JOB :: Copy out the lines below word for word, leaving out the pictures.

_ _ _ _

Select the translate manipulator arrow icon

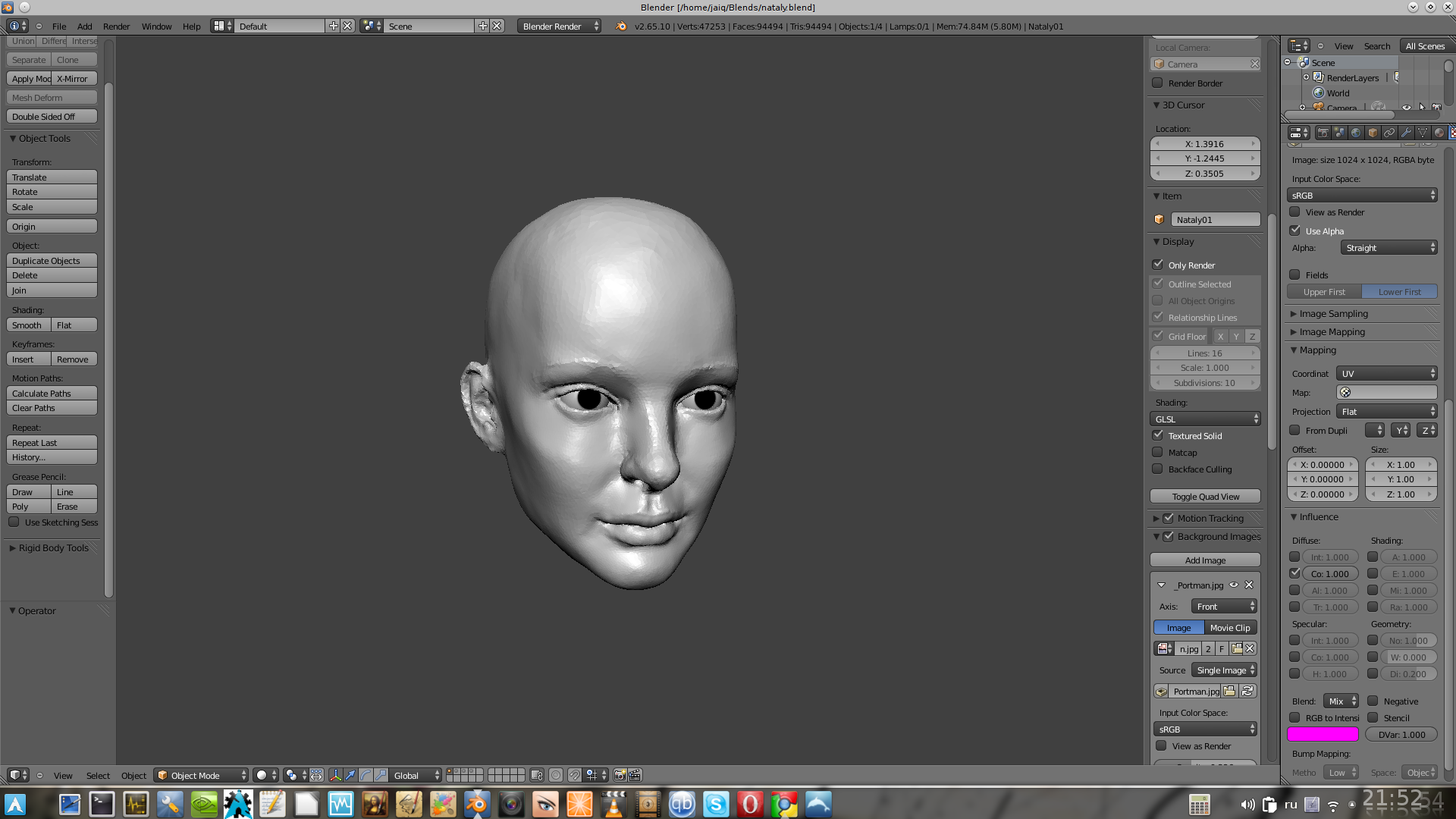point(350,775)
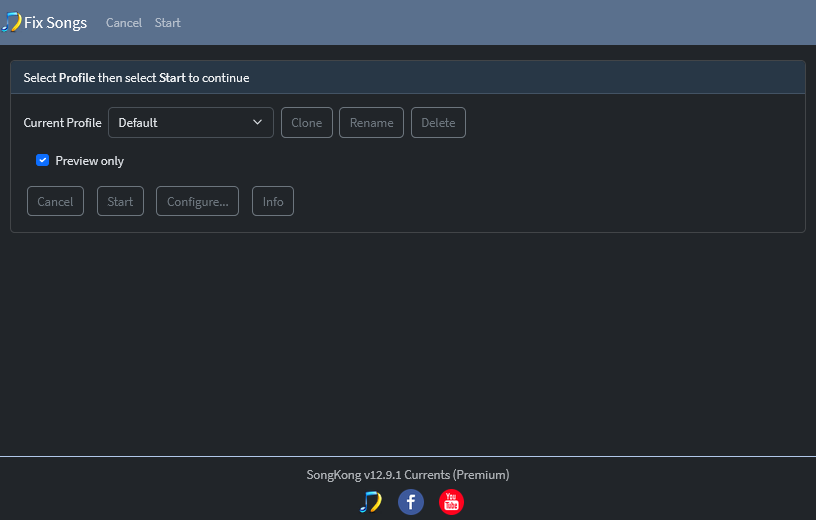
Task: Show details with the Info button
Action: point(273,201)
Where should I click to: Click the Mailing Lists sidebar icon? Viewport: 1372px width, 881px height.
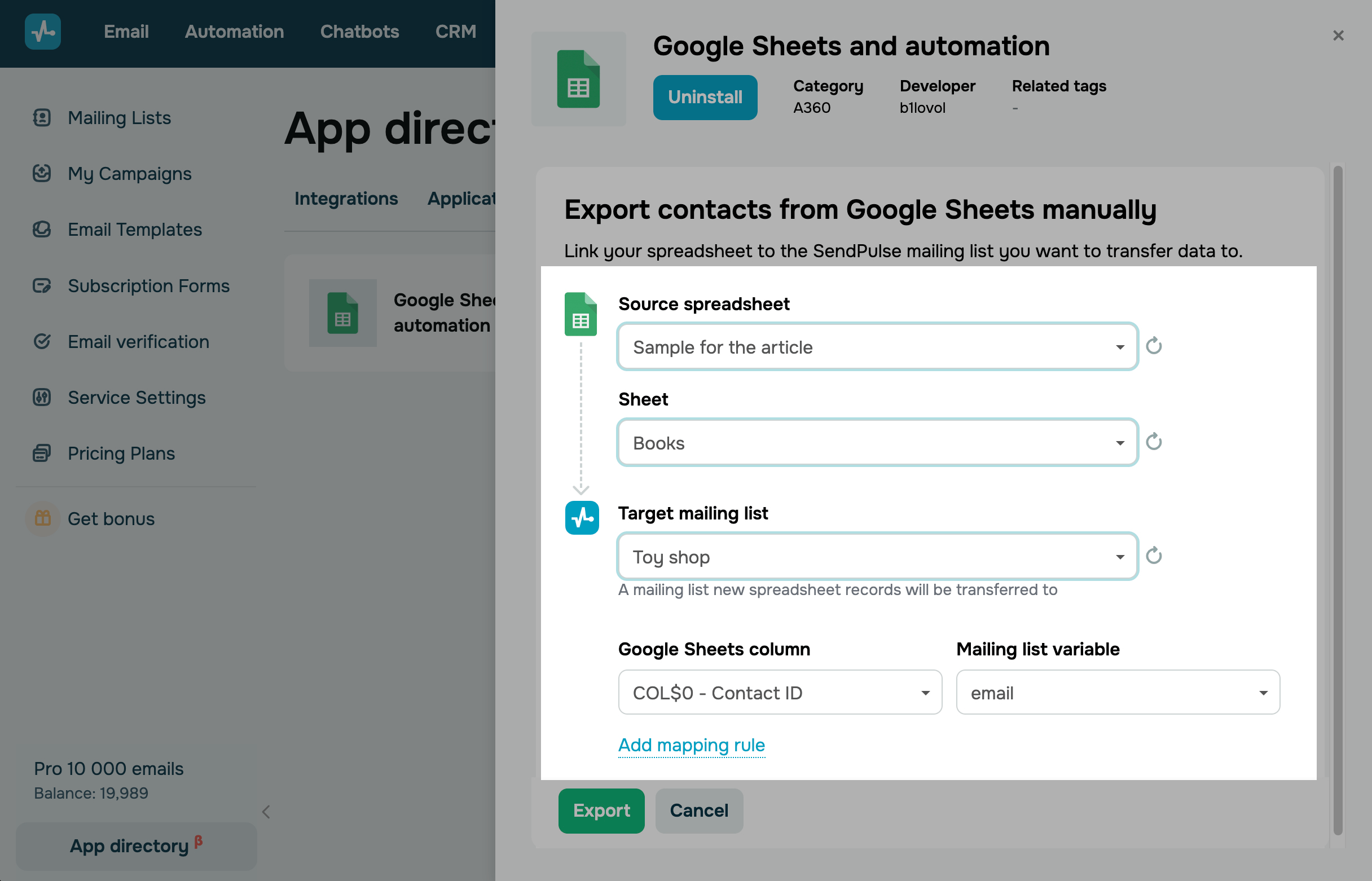pos(42,117)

_ _ _ _

THE RESULT ::
Select the translate manipulator arrow icon

point(350,775)
Task: Show details with the Info button
Action: point(273,201)
Where should I click to: Click the Mailing Lists sidebar icon? Viewport: 1372px width, 881px height.
pos(42,117)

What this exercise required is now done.